World War II bomb clearance may need 150 years
Hundreds of people in western Japan were evacuated yesterday as Japanese troops safely defused an unexploded one-ton bomb believed to have been dropped during US air raids in World War II, an official said.
The bomb was discovered about 2.5 metres underground by construction workers in Osaka earlier last month, when workers were digging to build an apartment block, said Captain Tsutomu Shimoda from the Ground Self-Defence Forces' regional office.
Evacuation orders were issued to local residents and about 4,000 businesses, mostly small shops and restaurants, within a 300-metre radius of the site yesterday, Shimoda said.
The bomb was safely defused after nearly 90 minutes of work, and the Defence Agency plans to dispose of it at sea, Shimoda said. It was the 97th one-ton bomb discovered and defused in Osaka since the end of World War II in 1945, he said.
Workers in Japan frequently dig up unexploded bombs from US attacks or arms hidden by the Japanese during the closing days of World War II.
Germany destroying unexploded bombs
Sixty years after the end of World War II, Germany is still nowhere near completing the job of destroying thousands of tons of unexploded bombs, shells, mines and grenades.
In the eastern state of Brandenburg, encircling Berlin, a 4,000 kilometre chunk of land is contaminated with leftover bombs, shells and other potentially dangerous and ageing munitions.
Weapons experts estimate that at the present slow rate of progress it could take up to 150 years before such clearance work ends. Currently, the task of eliminating contaminated areas is threatened by government spending cuts.
"The image of a ticking time-bomb is appropriate when describing the dangers posed by these decaying war relics," says Guenter Fricke, an arms disposal expert employed by the Dresden Sprengschule (bomb disposal establishment).
He teaches students the intricacies of more than 200 assorted war- time bombs, equipped with up to 120 different fuses, all of which were deployed by the Allied forces.
He warns his pupils to take particular care with munitions found on old German-former Soviet battleground sites and "exercise" areas. "With Russian mines and bombs every part is individual," he says.
In the western half of the country, officials had 40 years to systematically search suspect territory.
"In the east, it was another story," says Hans-Juergen Weise, a munitions disposal service expert from Brandenburg. This is borne out by official statistics relating to munition finds.

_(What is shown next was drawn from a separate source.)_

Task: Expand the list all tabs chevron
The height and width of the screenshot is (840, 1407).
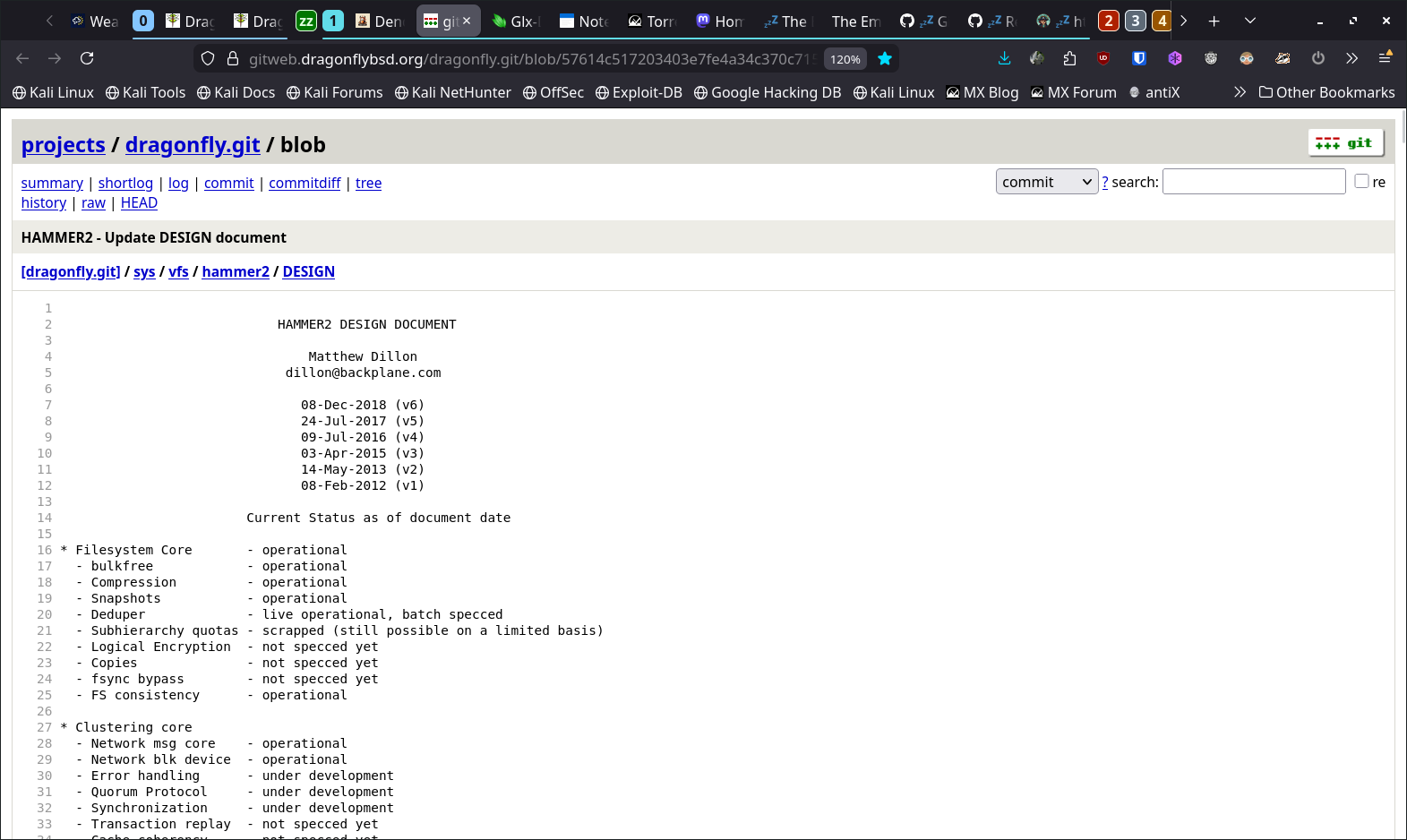Action: click(x=1250, y=21)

Whereas in the southern state of Bavaria some 13 tons of war-time bombs and other ammunition was found, in the northeastern state of Mecklenburg-Pommerania last year the figure was 230 tons. In western Germany, the central state of Hesse was the only state that could count on more than 100 tons of military scrap being salvaged on a yearly basis.
Across the whole of the country, a total of more than 1,500 tons of military scrap has on average been salvaged annually, of which a third between 400-500 tons has been discovered in Brandenburg state, which today still counts as one of the worst areas for military leftovers.
Despite the need for a more concerted effort when combating the lethal arsenal of ageing bombs and grenades, there has been a cutback in official funding.
Joerg Schoenbohm, the Brandenburg state interior minister, who happens to be a former army officer, is bitterly critical of Finance Minister Hans Eichel, saying the government has a duty to bear the full costs of World War II salvage work.
"The war consequences were a joint historical legacy, and it was a duty of the government to bear the cost of salvaging ageing war munitions, not individual federal states," he says.
In Bremen, a government official speaks of the danger posed by decaying munitions. "Increasingly we have to detonate bombs at the site where they are found. It's too dangerous to transport them to safe areas," he says.
For more than 50 years, sizable amounts of munitions have been regularly detonated every Friday at the Kummersdof-Gut site in Brandenburg, where explosives expert Weise has been busy defusing and blowing up hazardous bomb finds for 35 years.
"When I was first employed the view was that in ten years time I would be seeking another job as there would be no further work for me to do."
"Today, after extensive evaluation of aerial bombing materials, and assessments of the vast quantity of bombs, shells and grenades deployed in the storming of the German capital in 1945, it is clear that for generations to come there will remain a huge amount of work to be done."